Le droit dérivé applicable aux transports ferroviaires suscite toutefois un doute. D'une part, la directive nº 91/440/CEE n'impose que l'indépendance de gestion des entreprises ferroviaires et la séparation entre la gestion de l'infrastructure et l'activité de transport 1168 ; d'autre part, les « directives-filles » prises pour son application en 1995 n'interdisent pas expressément la confusion des fonctions, qu'il s'agisse de l'octroi des licences d'entreprise ferroviaire dans la directive nº 95/18/CE 1169 ou de la répartition des capacités d'infrastructure ferroviaire (dites « sillons ») et la perception de redevances d'utilisation dans la directive nº 95/19/CE 1170. Pourtant, dans les deux cas, les premières versions des textes imposaient la dissociation de ces fonctions de celles d'exploitant ferroviaire.
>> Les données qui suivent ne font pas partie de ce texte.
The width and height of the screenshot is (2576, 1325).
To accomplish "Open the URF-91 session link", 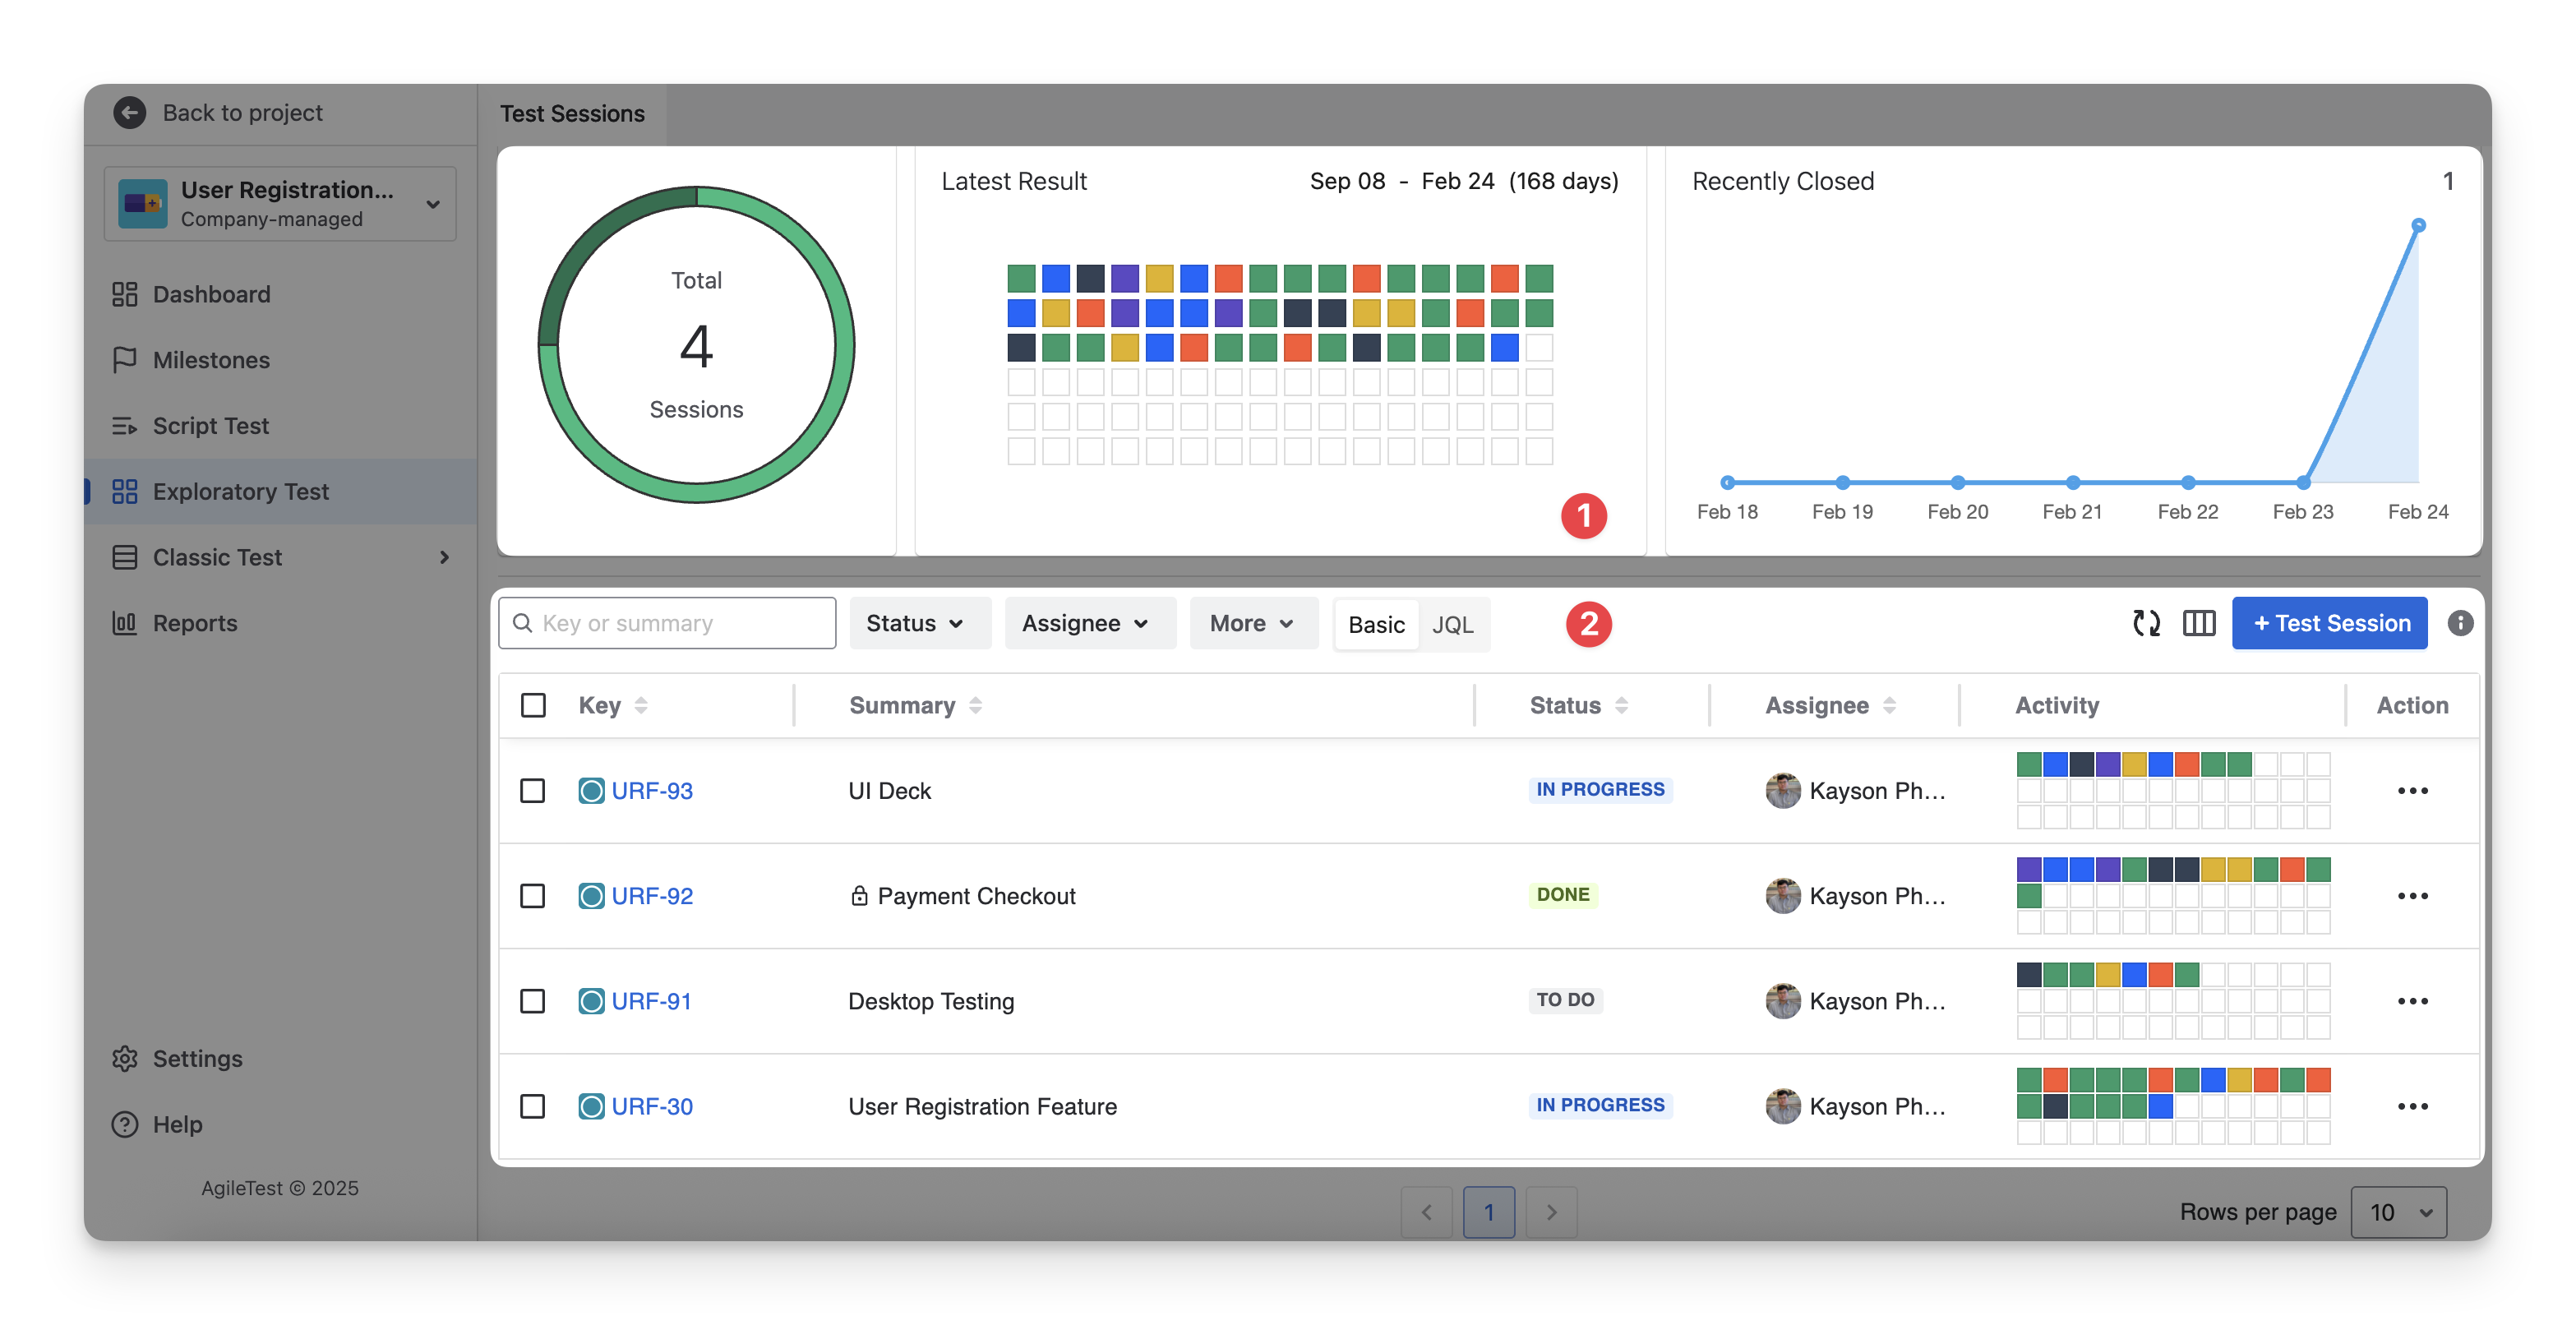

Mais, comme on a pu le faire observer à juste titre, le Conseil a été « sensible aux arguments des Réseaux » et « finalement, les entreprises ferroviaires l'ont emporté » 1171. La Commission n'avait plus qu'à déplorer, dans une déclaration annexe aux directives, qu'un tel cumul restait contraire aux règles de concurrence du traité.

Toujours est-il que certains États membres se sont engouffrés dans la brèche, à l'instar de la France : le décret du 9 mai 1995 transposant la directive de juillet 1991 et par anticipation celles de juin 1995, non seulement ne mentionne pas explicitement la nomination par l'État d'une autorité qui serait spécialement chargée...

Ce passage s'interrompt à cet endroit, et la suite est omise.